Friday, February 26, 2010

2 TRADERS ARRESTED FOR SELLING BANNED DRUG (PAGE 20, FEB 3, 2010)

TWO traders who have been selling a banned drug, potassium bromate popularly known as "para" or "power", to bakers to bake bread have been arrested by the Sunyani police.
The perpetrators, Rita Tawiah and Vivian Boakye, were arrested at their various shops at the Chiraa Lorry Station in Sunyani, following routine operations by officials from the Brong Ahafo Zonal Office of the Food and Drugs Board (FDB) in collaboration with the police to ensure public safety.
They have been granted police inquiry bail pending further investigations into the matter.
Potassium bromate, which has been banned in many countries, including Ghana since the 1990s, is said to have serious health implications for human beings when consumed. It has also been identified as the major cause of kidney-related diseases.
The drug has the sensory effect to strengthen the dough, making it rise higher, thereby, making the bread heavier and more elastic.
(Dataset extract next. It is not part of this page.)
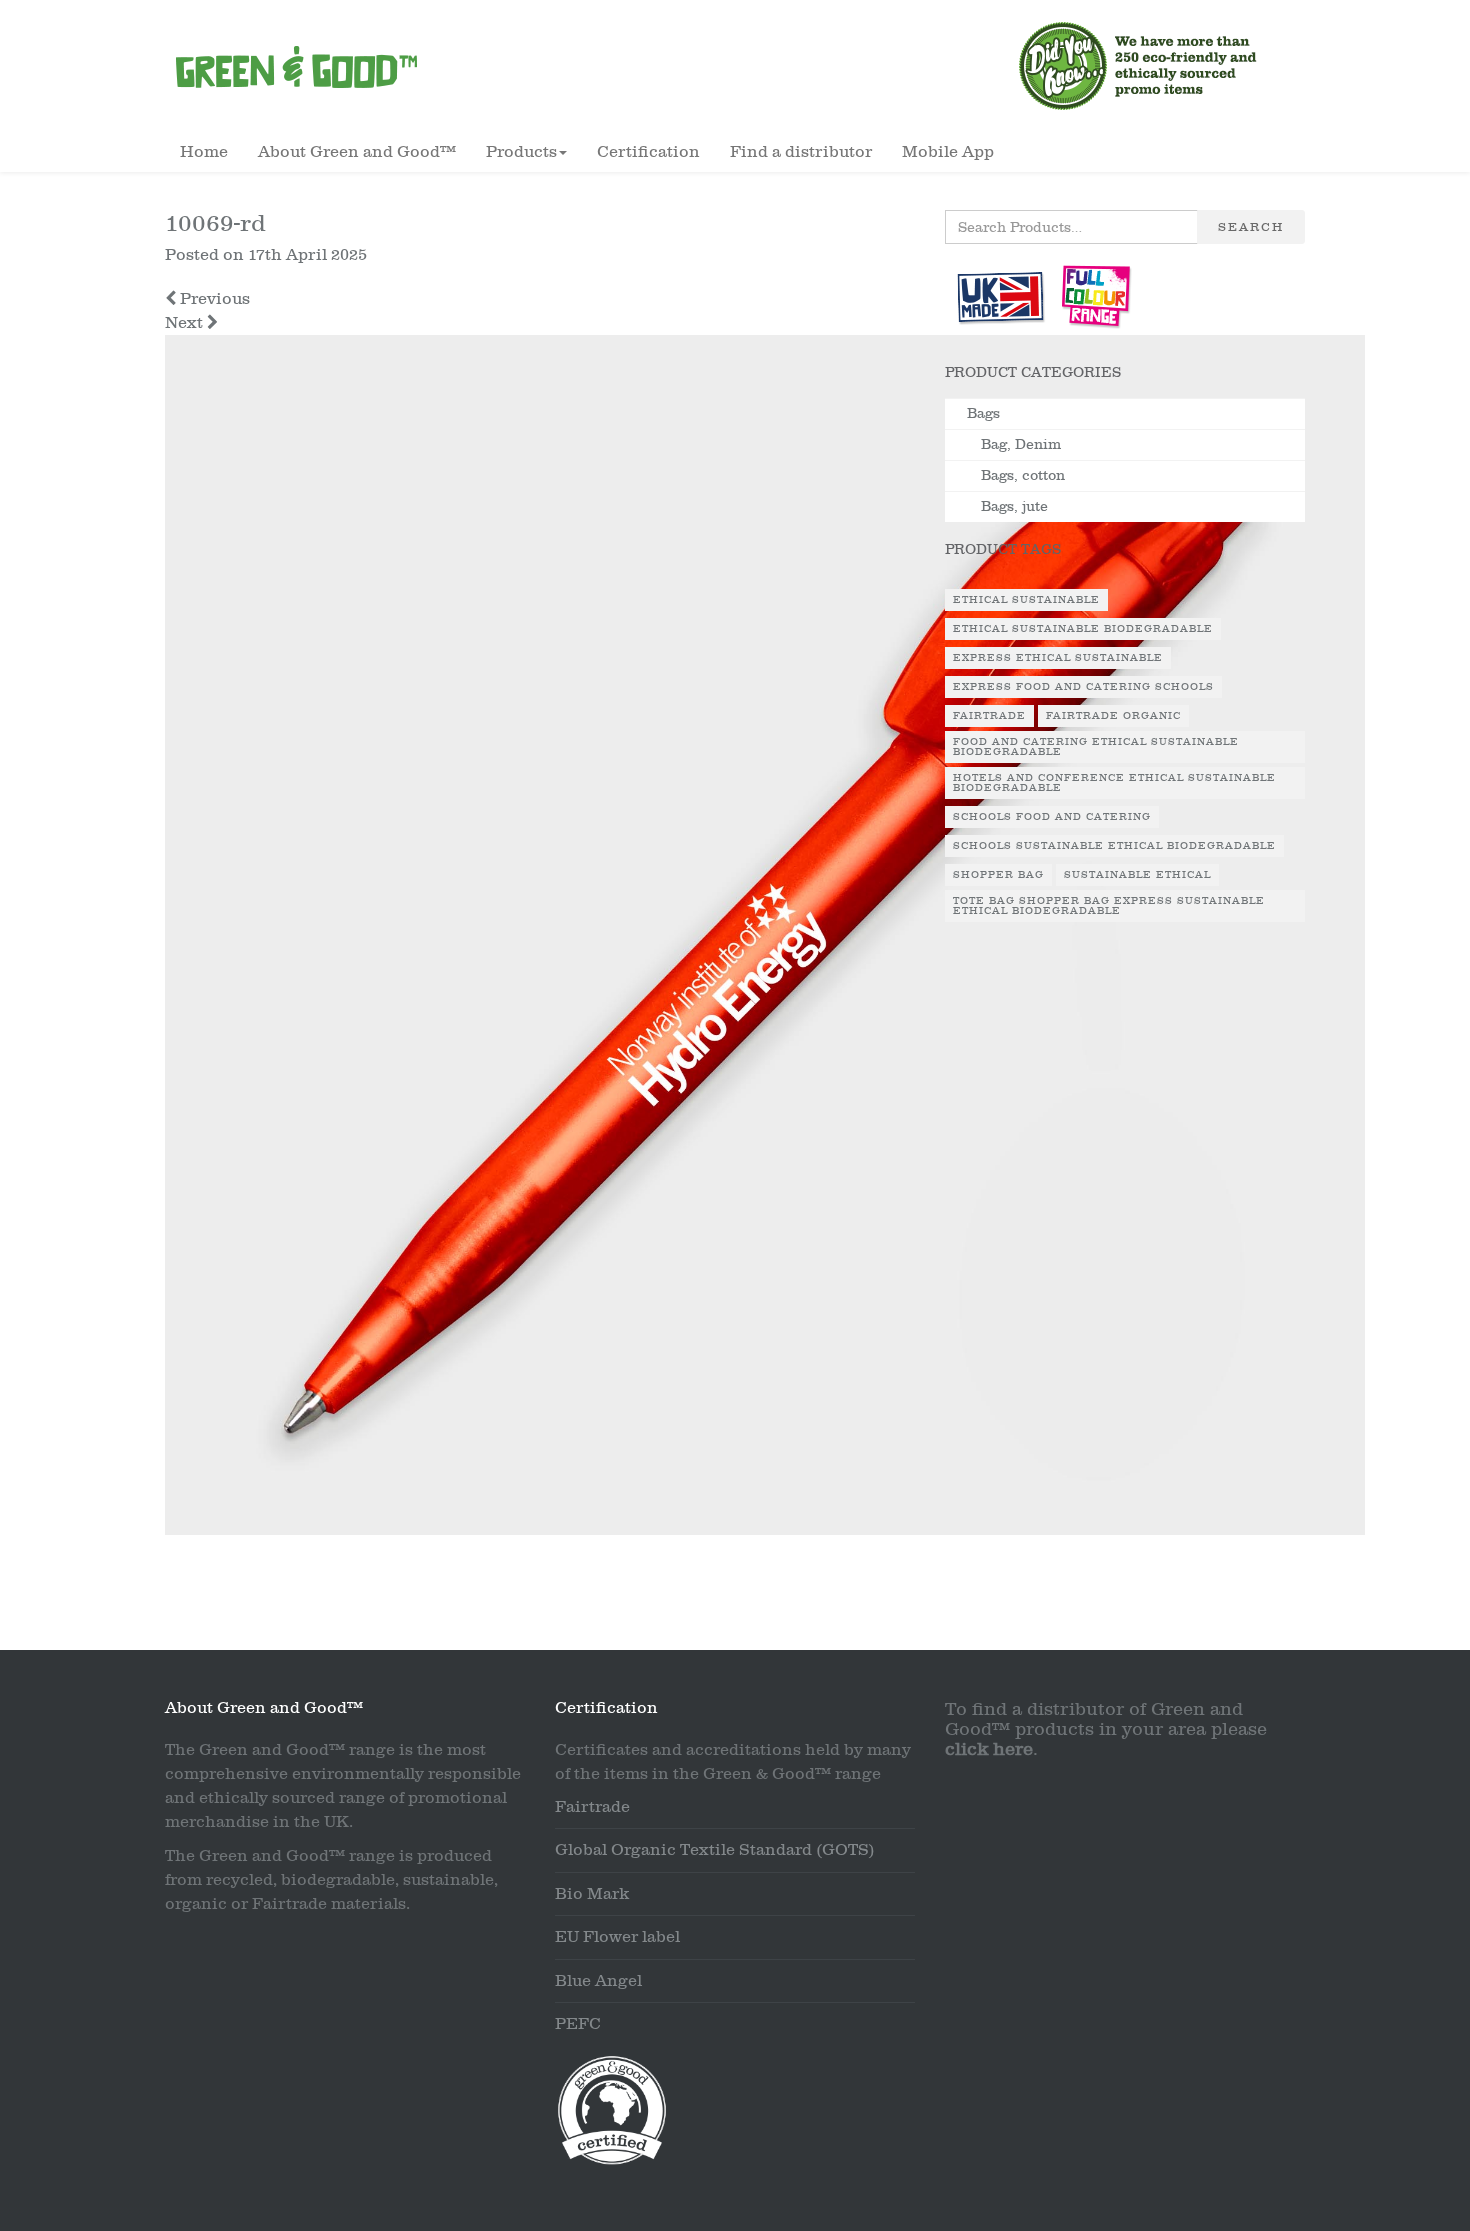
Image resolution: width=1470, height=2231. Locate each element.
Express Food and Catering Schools (1083, 687)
It is also used to make poor quality flour appear like a quality one.
These qualities of the drug have encouraged some unscrupulous traders and bakers to take advantage of it to make profit from it at the expense of the health of consumers.
Briefing journalists in Sunyani, the Brong Ahafo Zonal Officer of the FDB, Mrs Nora Narkie Terlabie, who led the operation, said the FDB through its various investigations had information that certain persons and bakers were adding the banned drug (potassium bromate) to wheat flour to bake bread in the Sunyani Municipality.
She said based on the information, her office embarked on the operation leading to the arrest of the traders.
According to her, it was within the mandate of the FDB to ensure that unwholesome and banned drugs such as the potassium bromate that had health implications were not sold to the public.
Mrs Terlabie called on the public to assist the FDB by providing credible information on such activities to help them to protect the consumer.
She also advised bakers to desist from using bromate but instead use ascorbic acid to get the same effect without harming consumers.
She stated that potassium bromate had been banned in many countries as a carcinogen from 1990, adding that the FDB had food additive and contaminants regulations which were based on international best practices to assess the safety of food products.
That, Mrs Terlabie said, led to the ban on the usage of potassium bromate in 1995 as an additive in bread due to its carcinogenic effect on human beings.
She added that the product was also banned in the United Kingdom in 1990, Canada in 1994, Sri Lanka in 2001 and China in 2005 while Nigeria, Brazil and Pru had all banned its usage.
Mrs Terlabie gave the assurance that the Zonal Office of the FDB would intensify its education and monitoring this year to heighten the awareness.
During interrogation, the arrested traders told the police that they bought the bromate from Kumasi to sell to the bakers in the municipality who had been requesting for it.